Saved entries
____
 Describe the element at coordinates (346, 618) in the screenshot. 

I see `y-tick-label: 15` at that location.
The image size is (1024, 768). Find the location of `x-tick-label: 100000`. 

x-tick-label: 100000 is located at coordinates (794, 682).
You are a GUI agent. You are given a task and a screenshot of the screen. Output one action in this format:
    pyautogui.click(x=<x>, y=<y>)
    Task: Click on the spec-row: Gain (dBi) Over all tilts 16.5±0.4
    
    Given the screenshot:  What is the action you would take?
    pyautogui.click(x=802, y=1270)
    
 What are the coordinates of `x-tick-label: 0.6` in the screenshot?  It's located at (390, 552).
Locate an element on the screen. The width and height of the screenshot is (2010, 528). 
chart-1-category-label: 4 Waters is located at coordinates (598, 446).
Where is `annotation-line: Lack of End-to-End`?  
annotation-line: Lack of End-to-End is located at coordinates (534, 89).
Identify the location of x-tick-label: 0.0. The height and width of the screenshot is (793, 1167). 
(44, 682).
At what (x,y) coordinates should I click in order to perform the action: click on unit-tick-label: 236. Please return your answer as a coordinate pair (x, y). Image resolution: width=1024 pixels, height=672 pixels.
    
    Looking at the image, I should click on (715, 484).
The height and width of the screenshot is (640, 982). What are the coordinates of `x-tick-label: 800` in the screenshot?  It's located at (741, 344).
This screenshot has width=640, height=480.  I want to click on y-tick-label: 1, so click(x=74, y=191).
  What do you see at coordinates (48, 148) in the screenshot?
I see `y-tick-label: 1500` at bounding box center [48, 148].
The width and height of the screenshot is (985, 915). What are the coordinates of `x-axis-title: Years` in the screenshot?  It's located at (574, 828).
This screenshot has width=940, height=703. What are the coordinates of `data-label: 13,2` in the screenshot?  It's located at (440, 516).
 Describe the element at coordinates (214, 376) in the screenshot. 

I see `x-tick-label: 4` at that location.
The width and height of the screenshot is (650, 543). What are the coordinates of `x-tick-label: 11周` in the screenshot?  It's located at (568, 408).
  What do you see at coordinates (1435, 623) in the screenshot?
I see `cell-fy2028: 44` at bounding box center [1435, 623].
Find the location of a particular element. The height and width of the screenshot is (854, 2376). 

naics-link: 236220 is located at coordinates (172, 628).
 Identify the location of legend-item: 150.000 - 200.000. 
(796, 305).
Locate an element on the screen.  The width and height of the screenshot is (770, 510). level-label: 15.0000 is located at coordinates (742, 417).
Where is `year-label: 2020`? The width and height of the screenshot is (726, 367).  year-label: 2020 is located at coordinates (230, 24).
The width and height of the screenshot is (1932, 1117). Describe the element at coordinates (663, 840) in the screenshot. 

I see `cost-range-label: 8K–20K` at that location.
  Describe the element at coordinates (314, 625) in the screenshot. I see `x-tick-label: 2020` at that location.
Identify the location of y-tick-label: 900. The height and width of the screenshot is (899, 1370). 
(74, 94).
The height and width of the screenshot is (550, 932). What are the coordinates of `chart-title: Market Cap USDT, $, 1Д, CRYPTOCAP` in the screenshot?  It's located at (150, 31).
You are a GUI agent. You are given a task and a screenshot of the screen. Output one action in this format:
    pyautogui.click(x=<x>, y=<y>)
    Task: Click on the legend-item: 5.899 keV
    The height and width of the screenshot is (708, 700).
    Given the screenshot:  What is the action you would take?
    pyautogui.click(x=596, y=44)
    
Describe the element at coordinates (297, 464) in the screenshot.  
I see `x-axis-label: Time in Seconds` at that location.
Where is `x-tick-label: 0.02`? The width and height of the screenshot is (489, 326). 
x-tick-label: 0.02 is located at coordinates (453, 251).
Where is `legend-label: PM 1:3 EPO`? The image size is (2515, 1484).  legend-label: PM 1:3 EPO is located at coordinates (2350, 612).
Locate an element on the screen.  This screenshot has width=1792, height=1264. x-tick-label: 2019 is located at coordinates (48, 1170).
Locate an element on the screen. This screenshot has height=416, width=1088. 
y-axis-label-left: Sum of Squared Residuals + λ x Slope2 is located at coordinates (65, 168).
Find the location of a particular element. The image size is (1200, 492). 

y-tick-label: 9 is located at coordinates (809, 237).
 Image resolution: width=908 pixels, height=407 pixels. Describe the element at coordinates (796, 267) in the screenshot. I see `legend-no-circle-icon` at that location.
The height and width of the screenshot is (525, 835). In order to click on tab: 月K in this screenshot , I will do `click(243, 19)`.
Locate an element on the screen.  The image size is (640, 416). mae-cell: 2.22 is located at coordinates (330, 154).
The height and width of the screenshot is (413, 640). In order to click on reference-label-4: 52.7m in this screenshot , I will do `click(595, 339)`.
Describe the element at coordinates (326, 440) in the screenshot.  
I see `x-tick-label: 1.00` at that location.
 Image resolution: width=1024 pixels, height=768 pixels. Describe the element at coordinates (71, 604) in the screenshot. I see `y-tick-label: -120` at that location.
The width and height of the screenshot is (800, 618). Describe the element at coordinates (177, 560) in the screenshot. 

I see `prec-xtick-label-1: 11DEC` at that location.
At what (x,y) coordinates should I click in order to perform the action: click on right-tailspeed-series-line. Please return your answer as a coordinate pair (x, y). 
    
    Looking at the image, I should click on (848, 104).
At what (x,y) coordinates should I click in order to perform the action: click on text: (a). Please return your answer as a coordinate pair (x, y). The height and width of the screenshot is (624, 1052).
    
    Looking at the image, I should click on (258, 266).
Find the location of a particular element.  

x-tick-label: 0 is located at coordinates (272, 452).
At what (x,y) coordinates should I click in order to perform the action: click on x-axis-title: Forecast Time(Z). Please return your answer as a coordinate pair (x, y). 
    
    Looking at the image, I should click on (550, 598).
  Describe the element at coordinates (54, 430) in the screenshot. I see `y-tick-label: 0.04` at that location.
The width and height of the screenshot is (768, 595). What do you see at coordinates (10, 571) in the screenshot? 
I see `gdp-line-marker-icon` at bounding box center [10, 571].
____
PROBLEM:
Can you copy all of the records above, word for word and with nothing changed?

THE COMPLETED TASK:
 Describe the element at coordinates (346, 618) in the screenshot. 

I see `y-tick-label: 15` at that location.
The image size is (1024, 768). Find the location of `x-tick-label: 100000`. 

x-tick-label: 100000 is located at coordinates (794, 682).
You are a GUI agent. You are given a task and a screenshot of the screen. Output one action in this format:
    pyautogui.click(x=<x>, y=<y>)
    Task: Click on the spec-row: Gain (dBi) Over all tilts 16.5±0.4
    
    Given the screenshot:  What is the action you would take?
    pyautogui.click(x=802, y=1270)
    
 What are the coordinates of `x-tick-label: 0.6` in the screenshot?  It's located at (390, 552).
Locate an element on the screen. The width and height of the screenshot is (2010, 528). 
chart-1-category-label: 4 Waters is located at coordinates (598, 446).
Where is `annotation-line: Lack of End-to-End`?  
annotation-line: Lack of End-to-End is located at coordinates (534, 89).
Identify the location of x-tick-label: 0.0. The height and width of the screenshot is (793, 1167). 
(44, 682).
At what (x,y) coordinates should I click in order to perform the action: click on unit-tick-label: 236. Please return your answer as a coordinate pair (x, y). Image resolution: width=1024 pixels, height=672 pixels.
    
    Looking at the image, I should click on (715, 484).
The height and width of the screenshot is (640, 982). What are the coordinates of `x-tick-label: 800` in the screenshot?  It's located at (741, 344).
This screenshot has width=640, height=480.  I want to click on y-tick-label: 1, so click(x=74, y=191).
  What do you see at coordinates (48, 148) in the screenshot?
I see `y-tick-label: 1500` at bounding box center [48, 148].
The width and height of the screenshot is (985, 915). What are the coordinates of `x-axis-title: Years` in the screenshot?  It's located at (574, 828).
This screenshot has width=940, height=703. What are the coordinates of `data-label: 13,2` in the screenshot?  It's located at (440, 516).
 Describe the element at coordinates (214, 376) in the screenshot. 

I see `x-tick-label: 4` at that location.
The width and height of the screenshot is (650, 543). What are the coordinates of `x-tick-label: 11周` in the screenshot?  It's located at (568, 408).
  What do you see at coordinates (1435, 623) in the screenshot?
I see `cell-fy2028: 44` at bounding box center [1435, 623].
Find the location of a particular element. The height and width of the screenshot is (854, 2376). 

naics-link: 236220 is located at coordinates (172, 628).
 Identify the location of legend-item: 150.000 - 200.000. 
(796, 305).
Locate an element on the screen.  The width and height of the screenshot is (770, 510). level-label: 15.0000 is located at coordinates (742, 417).
Where is `year-label: 2020`? The width and height of the screenshot is (726, 367).  year-label: 2020 is located at coordinates (230, 24).
The width and height of the screenshot is (1932, 1117). Describe the element at coordinates (663, 840) in the screenshot. 

I see `cost-range-label: 8K–20K` at that location.
  Describe the element at coordinates (314, 625) in the screenshot. I see `x-tick-label: 2020` at that location.
Identify the location of y-tick-label: 900. The height and width of the screenshot is (899, 1370). 
(74, 94).
The height and width of the screenshot is (550, 932). What are the coordinates of `chart-title: Market Cap USDT, $, 1Д, CRYPTOCAP` in the screenshot?  It's located at (150, 31).
You are a GUI agent. You are given a task and a screenshot of the screen. Output one action in this format:
    pyautogui.click(x=<x>, y=<y>)
    Task: Click on the legend-item: 5.899 keV
    The height and width of the screenshot is (708, 700).
    Given the screenshot:  What is the action you would take?
    pyautogui.click(x=596, y=44)
    
Describe the element at coordinates (297, 464) in the screenshot.  
I see `x-axis-label: Time in Seconds` at that location.
Where is `x-tick-label: 0.02`? The width and height of the screenshot is (489, 326). 
x-tick-label: 0.02 is located at coordinates (453, 251).
Where is `legend-label: PM 1:3 EPO`? The image size is (2515, 1484).  legend-label: PM 1:3 EPO is located at coordinates (2350, 612).
Locate an element on the screen.  This screenshot has width=1792, height=1264. x-tick-label: 2019 is located at coordinates (48, 1170).
Locate an element on the screen. This screenshot has height=416, width=1088. 
y-axis-label-left: Sum of Squared Residuals + λ x Slope2 is located at coordinates (65, 168).
Find the location of a particular element. The image size is (1200, 492). 

y-tick-label: 9 is located at coordinates (809, 237).
 Image resolution: width=908 pixels, height=407 pixels. Describe the element at coordinates (796, 267) in the screenshot. I see `legend-no-circle-icon` at that location.
The height and width of the screenshot is (525, 835). In order to click on tab: 月K in this screenshot , I will do `click(243, 19)`.
Locate an element on the screen.  The image size is (640, 416). mae-cell: 2.22 is located at coordinates (330, 154).
The height and width of the screenshot is (413, 640). In order to click on reference-label-4: 52.7m in this screenshot , I will do `click(595, 339)`.
Describe the element at coordinates (326, 440) in the screenshot.  
I see `x-tick-label: 1.00` at that location.
 Image resolution: width=1024 pixels, height=768 pixels. Describe the element at coordinates (71, 604) in the screenshot. I see `y-tick-label: -120` at that location.
The width and height of the screenshot is (800, 618). Describe the element at coordinates (177, 560) in the screenshot. 

I see `prec-xtick-label-1: 11DEC` at that location.
At what (x,y) coordinates should I click in order to perform the action: click on right-tailspeed-series-line. Please return your answer as a coordinate pair (x, y). 
    
    Looking at the image, I should click on (848, 104).
At what (x,y) coordinates should I click in order to perform the action: click on text: (a). Please return your answer as a coordinate pair (x, y). The height and width of the screenshot is (624, 1052).
    
    Looking at the image, I should click on (258, 266).
Find the location of a particular element.  

x-tick-label: 0 is located at coordinates (272, 452).
At what (x,y) coordinates should I click in order to perform the action: click on x-axis-title: Forecast Time(Z). Please return your answer as a coordinate pair (x, y). 
    
    Looking at the image, I should click on (550, 598).
  Describe the element at coordinates (54, 430) in the screenshot. I see `y-tick-label: 0.04` at that location.
The width and height of the screenshot is (768, 595). What do you see at coordinates (10, 571) in the screenshot? 
I see `gdp-line-marker-icon` at bounding box center [10, 571].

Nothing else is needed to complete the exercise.